The American Cancer Society recently launched a unique campaign that marks the next phase of its movement to save lives; integrated with broadcast, print and online advertising elements, all components of the campaign drive people to this Web site.
Dozens of the biggest names in music and art have joined and generously donated their talent and time to amplify the More Birthdays voice. Musicians joining the campaign each perform their own special rendition of “Happy Birthday,” and artists create or donate work inspired by specific facts about how the American Cancer Society has progressed in fighting cancer.
Site visitors can also send e-cards and buy gift wrap, posters and limited-edition prints—all created from the exclusive art and music donated to the campaign.
From commerce (donations and purchases) and videos to navigation paths and transitions, site functionality is smooth and intuitive and available on all platforms and browsers. As selections are made, original content slides away as new content slides in; it’s a crisp, clear style that’s carried throughout the site. At every opportunity navigation paths utilizing callouts for logical next steps and a menu path in the header give visitors options for moving through the site.
• The team was briefed in early July and the site launched September 10 2010.

RECORDS PROVIDED

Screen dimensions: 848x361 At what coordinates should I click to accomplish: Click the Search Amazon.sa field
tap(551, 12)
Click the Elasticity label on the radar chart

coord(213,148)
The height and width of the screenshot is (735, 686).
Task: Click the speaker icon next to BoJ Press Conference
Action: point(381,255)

EXERCISE REQUIREMENTS
a) Output the part of the More Birthdays campaign text that opens with the words containing "Site visitors can" and closes with "to the campaign.", copying it word for word.
b) Go on with the text about the American Cancer Society's More Birthdays campaign, starting after its last sentence.
The lines have nothing to do with the More Birthdays campaign text.

ACTIVITY ANSWERS
a)
Site visitors can also send e-cards and buy gift wrap, posters and limited-edition prints—all created from the exclusive art and music donated to the campaign.

b)
• The site launched with 25 musicians (among them, Justin Bieber, Keith Urban, Jack Johnson, Colbie Caillat, Sean Kingston, Eric Carle, Maroon 5, Masha D’Yans) and 15 artists; two or three new artists/musicians are scheduled to be added each week.
• Powered by Drupal for the CMS and utilizing codeIgniter MVC for page rendering, the site is built in HTML5 with extensive use of jQuery. For video, the site uses the HTML5 native video playback with a Flash fallback.
• Although not anti-Flash (it’s used in the Gallery View), the developers pushed HTML to its limits to create the site experience and interaction.
• In the first two weeks since launch the site’s received over 100,000 visits, more than 1TB of media viewed, over 7,800 art/musician e-cards sent and 1,550 candles shared.
• Both musician and artist contributions have been turned into traditional advertising elements such as television, magazine and online ads.